### What to work on
List every person mentioned by name in the text about Wahlberg's acting and career.

### Text section
________________________
His acting has also come under fire. To some, it’s too heavy-lidded, too lacking in dynamism. Many actors implicitly raise the philosophical question of whether it could just as easily have been someone else in their well-known roles if it had not been them, but with his lo-fi presence, Wahlberg seems to suggest it more directly.
Those who’ve worked with Wahlberg say audiences shouldn’t be fooled by a lack of histrionics. In an email, “Departed” director Martin Scorsese lauded his minimalism. “You can feel his intensity in every single shot in which he appears,” he wrote. “The way he moves, the way he communicates so much without a single word, is absolutely remarkable.”
Still, Wahlberg can sometimes seem less an actor than a symbol. To some, he’s a sign that extraordinary fame and runaway talent do not always go hand in hand. But it’s also reasonable to view him as an encouraging sign of Hollywood democracy — a sign that, perhaps more than in most realms of American public life, hard work and ambition can win out over bloodline or background (provided, of course, you look a certain way).
Wahlberg and Levinson have a similar take, still seeing themselves as outsiders. “We appreciate every day that we’re allowed to stay in this town, that nobody’s sent us home,” Levinson said with a laugh.
Added Wahlberg, “Yes, there’s a long-term plan I think about all the time. But if something doesn’t work, that’s OK too; we’ll just move on to the next. You have to understand where I come from. I grew up digging ditches.”
________________________
### Recorded data
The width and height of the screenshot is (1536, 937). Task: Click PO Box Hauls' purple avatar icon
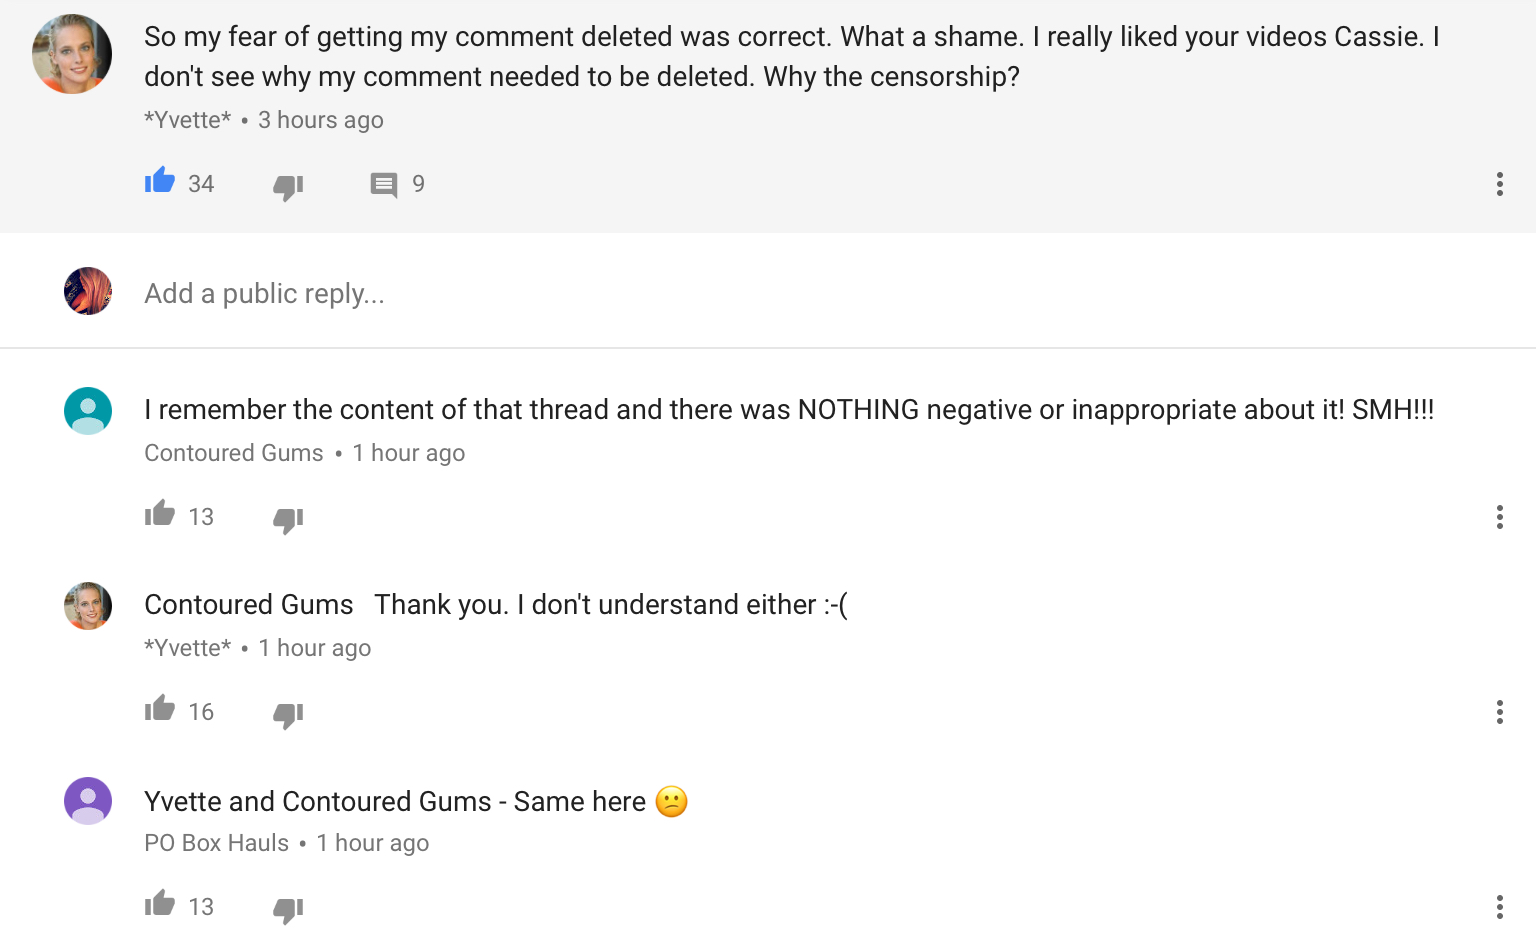click(x=88, y=801)
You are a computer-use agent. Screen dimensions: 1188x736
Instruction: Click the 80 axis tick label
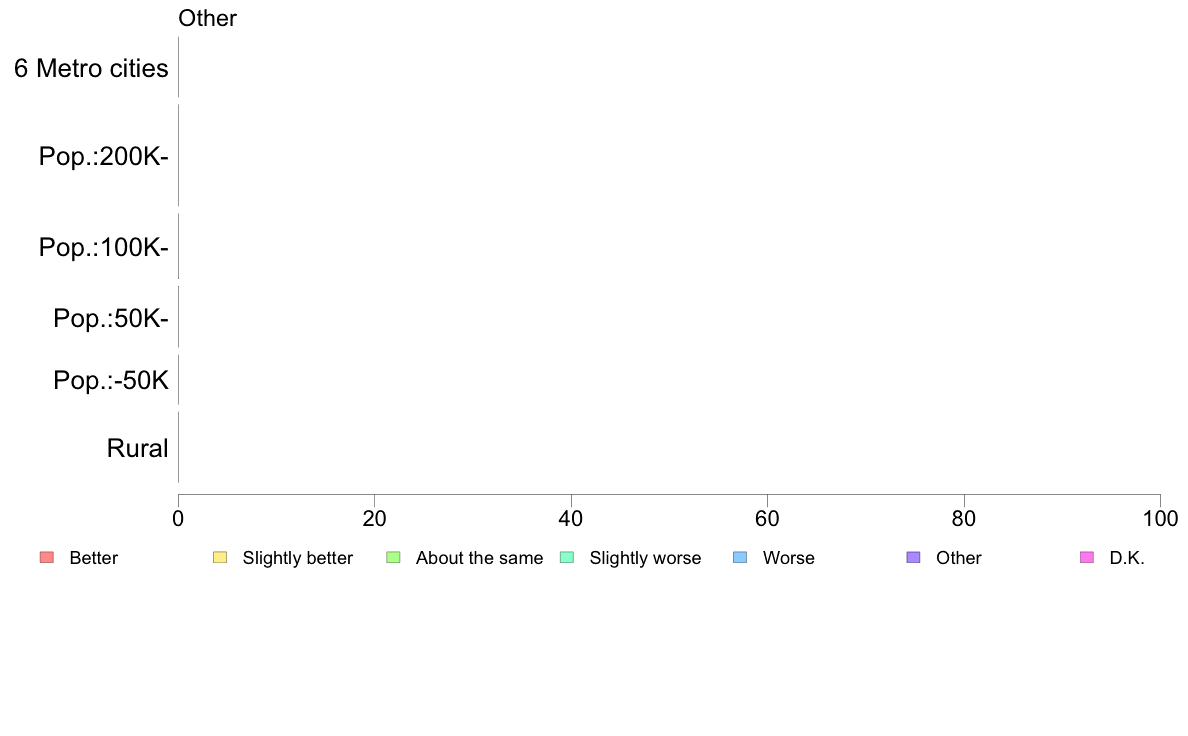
________________________
### Task solution
Wahlberg, Martin Scorsese, Levinson